**EXERCISE OBJECTIVE:** Return exactly the lines from the "This screenshot has" line through the last line of the entries below. Include no pictures.

++++ EXERCISE DATA ++++

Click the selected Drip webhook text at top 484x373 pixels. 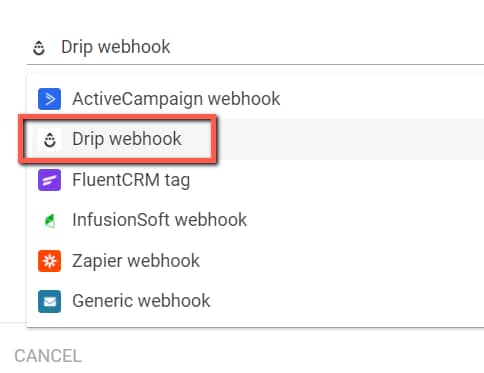point(116,47)
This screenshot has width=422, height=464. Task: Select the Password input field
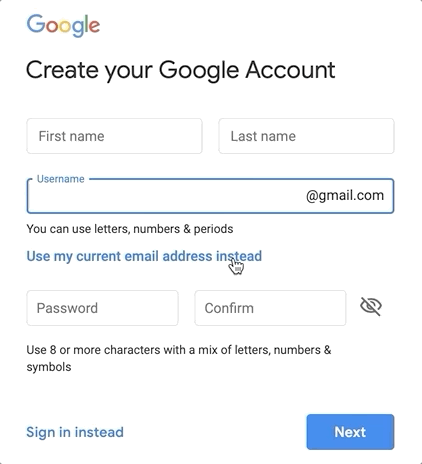[102, 308]
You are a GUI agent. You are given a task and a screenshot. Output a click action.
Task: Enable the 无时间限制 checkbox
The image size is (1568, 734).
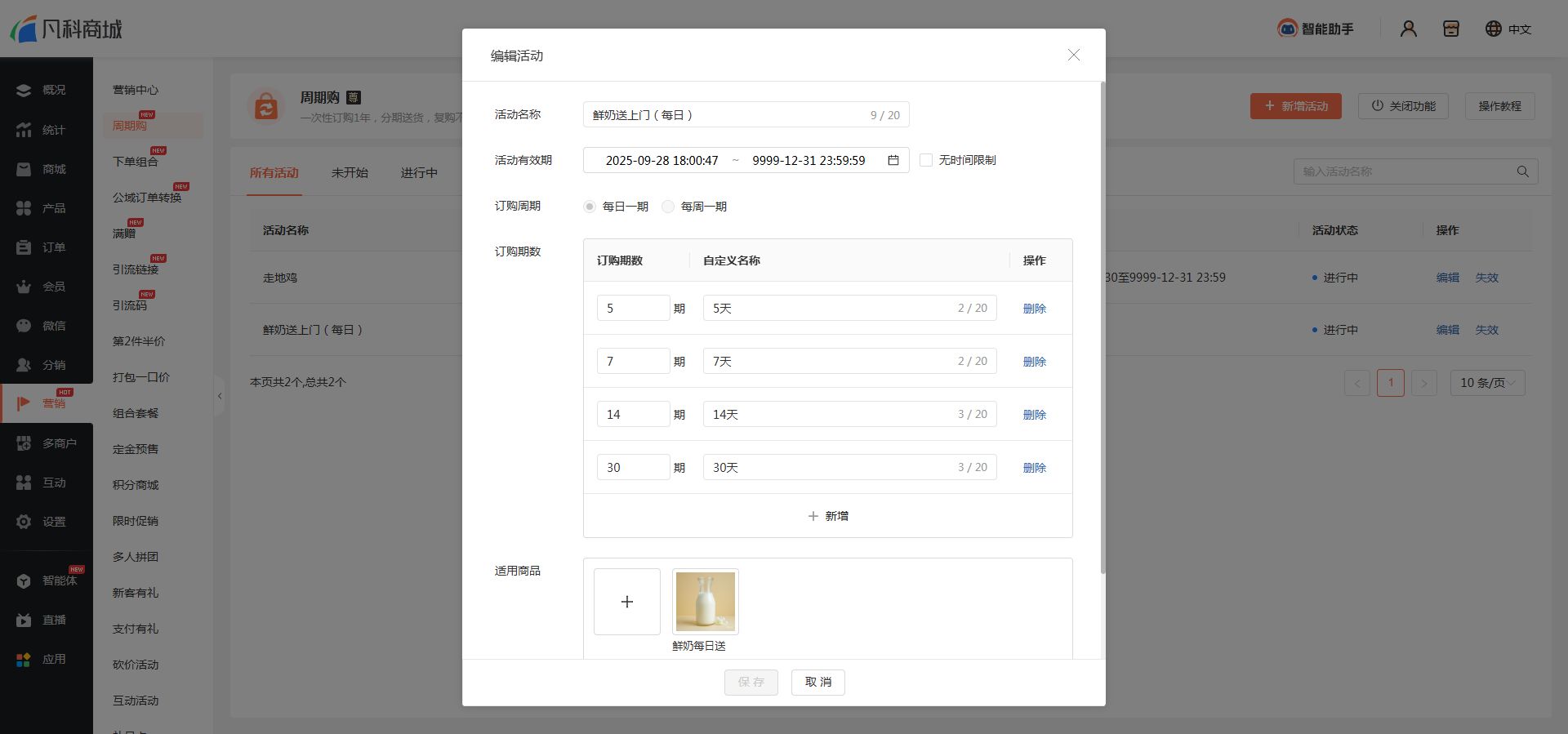(x=926, y=160)
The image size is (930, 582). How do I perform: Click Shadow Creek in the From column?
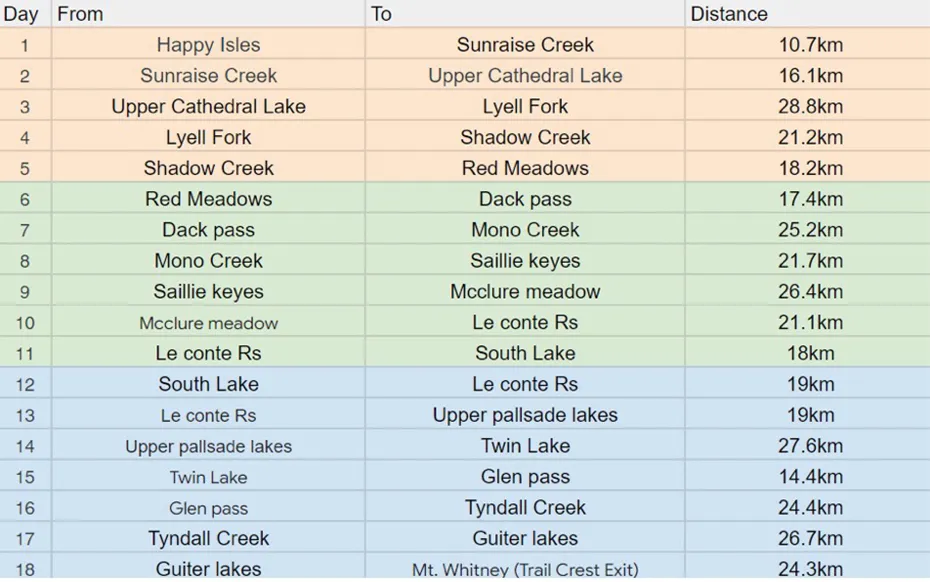pos(208,168)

++++

**EXERCISE OUTPUT:**
This screenshot has width=422, height=464. Task: Select the Password input field
[102, 308]
You are a GUI agent. You are given a task and a screenshot. Output a click action.
Task: Enable the 无时间限制 checkbox
The image size is (1568, 734).
(x=926, y=160)
The image size is (930, 582). How do I perform: Click Shadow Creek in the From column?
pos(208,168)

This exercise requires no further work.